**Source passage**.

They also teach the kids how to deal with the more controversial issues for Muslim Americans. Like equality among boys and girls.
With a dark red hijab (Islamic headdress) covering her hair and much of her forehead, student Sahara Kasimu explains why she chose to wear the veil.
“It makes me feel beautiful and confident,” she says. “There’s a part of me that just come out.”
She attends San Miguel, a Catholic high school on Tucson’s south side. She says she began to feel more respected after she started wearing the hijab, and many of her Christian friends were supportive.
Didan, the father of three girls, emphasizes to the students that if Muslims are treating women unequally, they aren’t learning it from Islam.
“There’s no such thing at all. Forget about what culture says and what people bring with them from back home,” he says. “Some of my sisters wear the hijab, some don’t. And that’s OK. What really matters, which is way beyond this, is that when you interact, you have to do it in such a way that is just and fair.”
Kasimu says she wants to turn her affinity for her scarf into a career. After she graduates from high school, she wants to design clothes for Muslim women.
“I used to watch America’s Next Top Model a lot,” she says. “Sometimes we do feel like we have to be boring and wear boring clothes because you have to be modest. But I feel like you can be stylish and be modest at the same time.”
Didan says the children also discuss how to deal with their loyalty to America being perpetually in question.

**Work required**.
In the passage about Muslim American students, what does Sahara Kasimu want to do after she graduates from high school? You won't need the records that come next.

**Entries**.
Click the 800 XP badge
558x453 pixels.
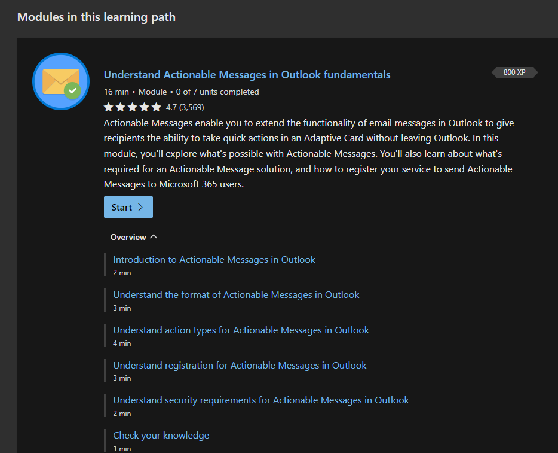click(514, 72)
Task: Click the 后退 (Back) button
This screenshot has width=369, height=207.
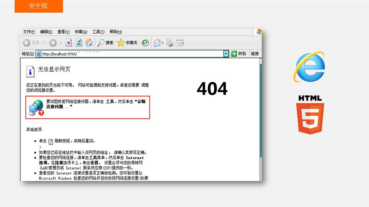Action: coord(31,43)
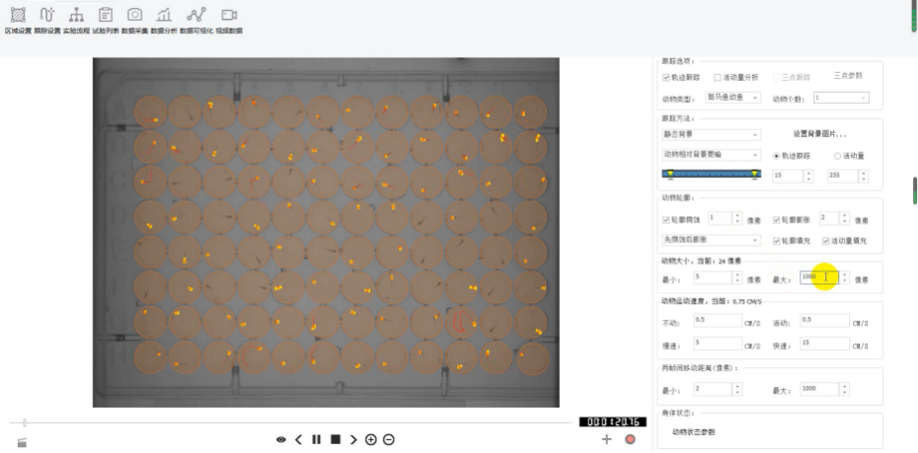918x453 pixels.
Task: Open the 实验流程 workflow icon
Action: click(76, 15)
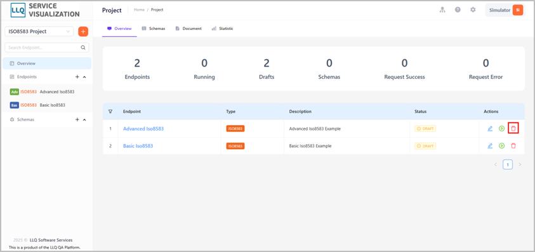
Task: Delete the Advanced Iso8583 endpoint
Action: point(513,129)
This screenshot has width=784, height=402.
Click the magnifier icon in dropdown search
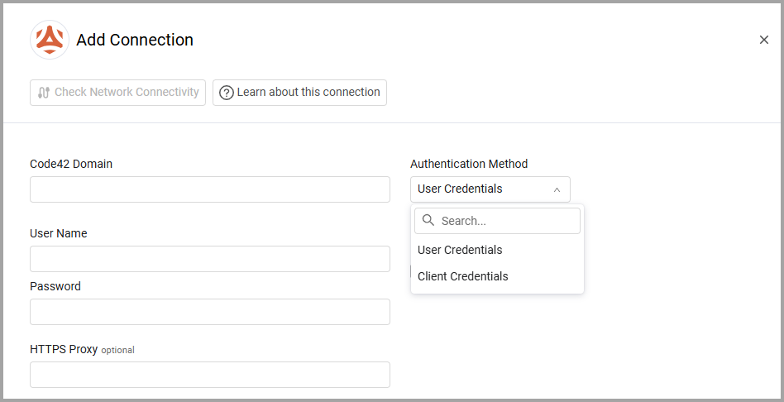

...

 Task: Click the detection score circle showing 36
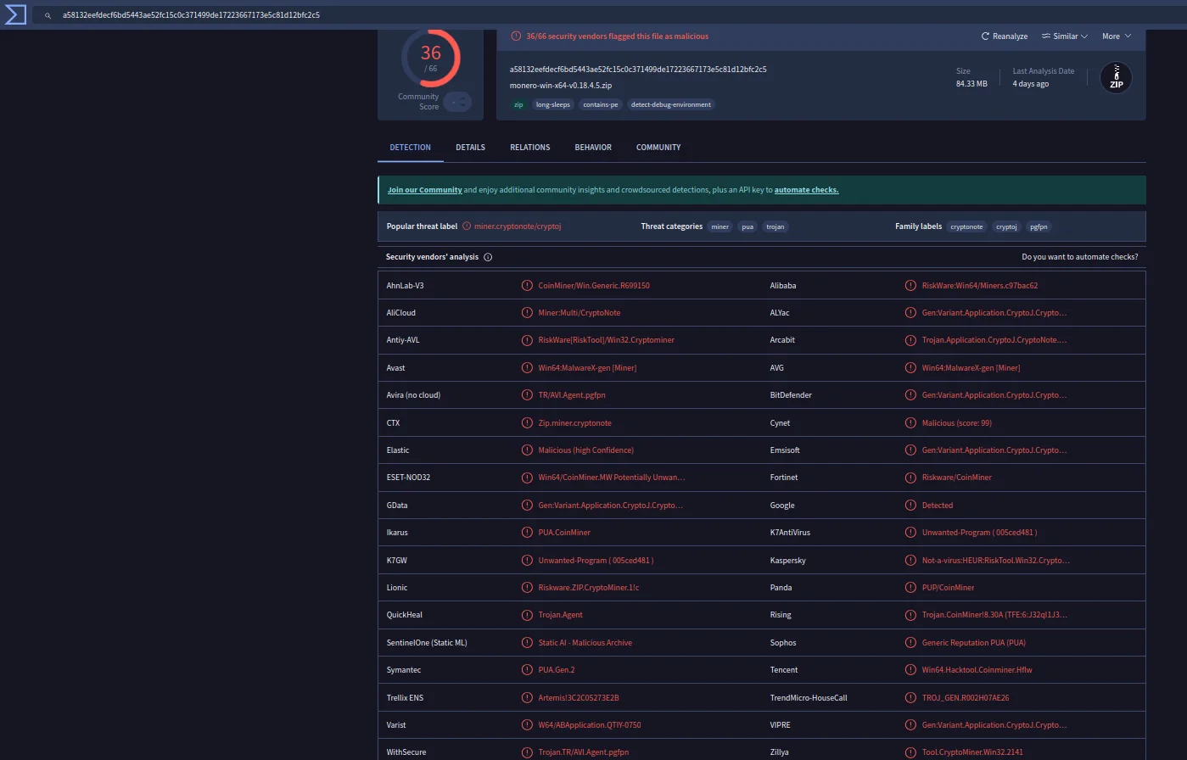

**The output**.
She wants to design clothes for Muslim women.